* [Work request]: In the records below, find the line with "Task: Click 另存模板 to save template" and repeat it and every line after it, exactly, without any pictures.

▬▬▬▬▬▬▬▬▬▬

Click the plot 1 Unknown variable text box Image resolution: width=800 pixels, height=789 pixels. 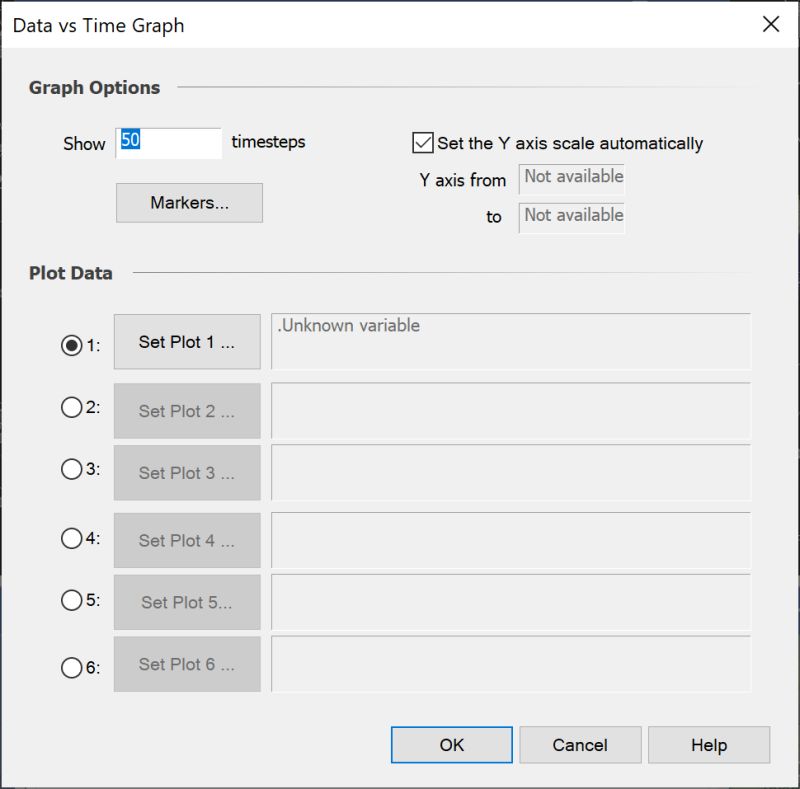(x=511, y=341)
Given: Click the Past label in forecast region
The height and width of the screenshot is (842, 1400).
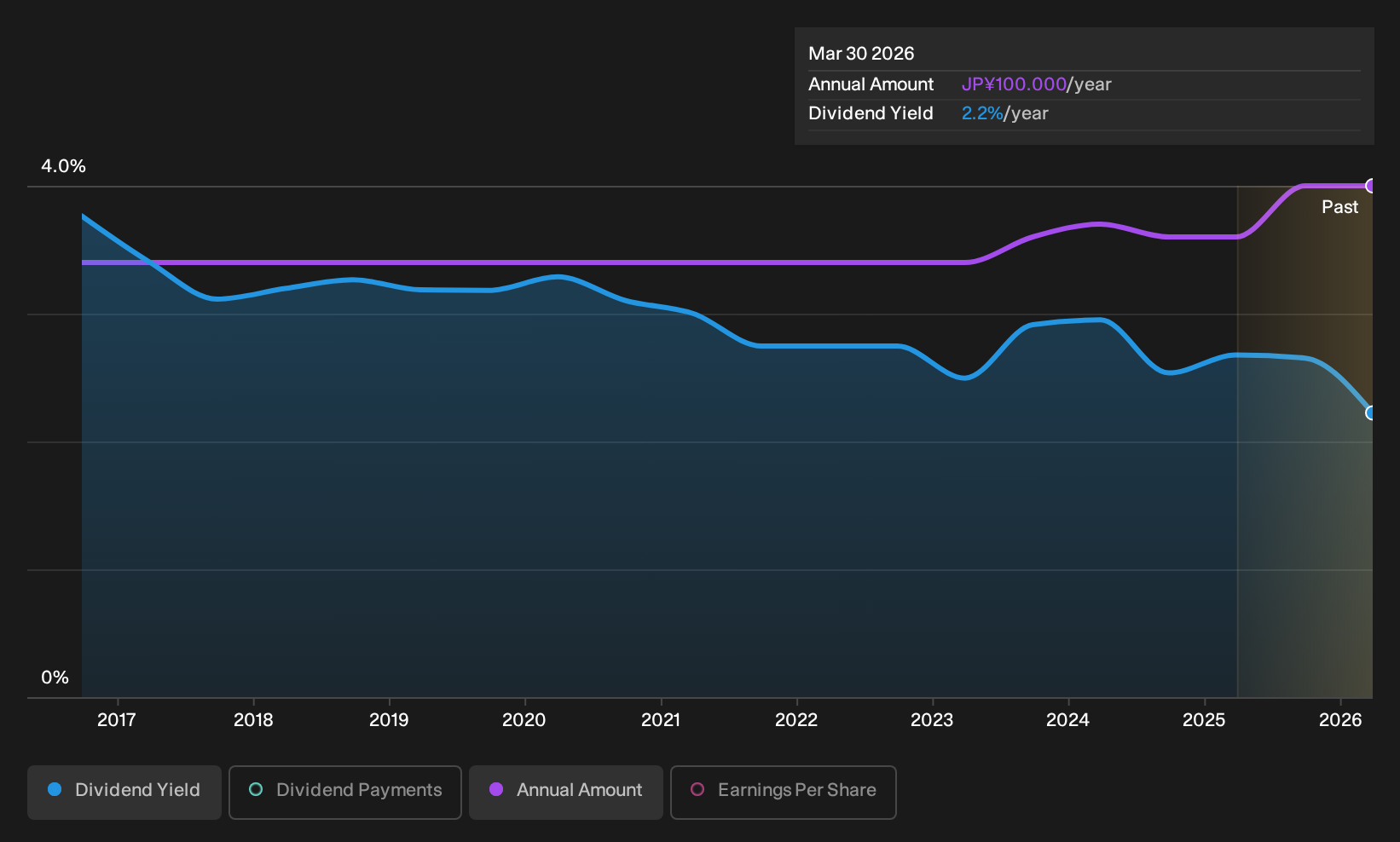Looking at the screenshot, I should pos(1339,207).
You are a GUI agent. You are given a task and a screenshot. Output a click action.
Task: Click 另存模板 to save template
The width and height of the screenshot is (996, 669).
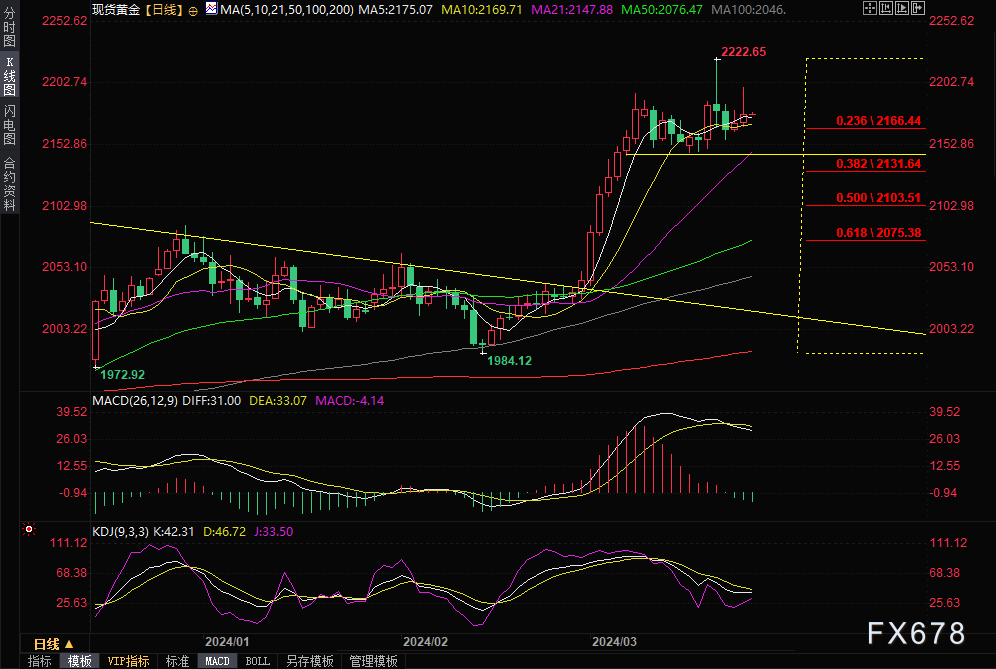309,661
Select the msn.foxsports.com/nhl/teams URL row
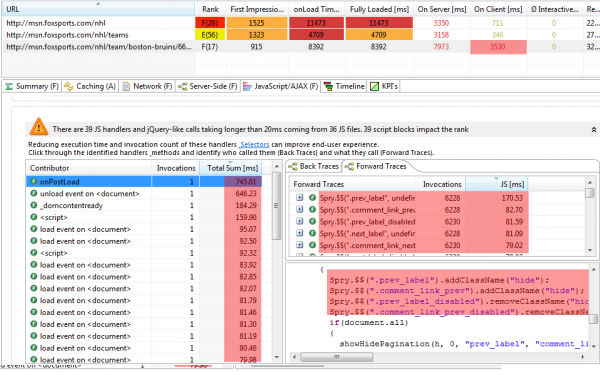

▬▬▬▬▬▬▬▬▬▬

* [Solution to this problem]:
Task: Click 另存模板 to save template
The width and height of the screenshot is (996, 669).
309,661
Select the msn.foxsports.com/nhl/teams URL row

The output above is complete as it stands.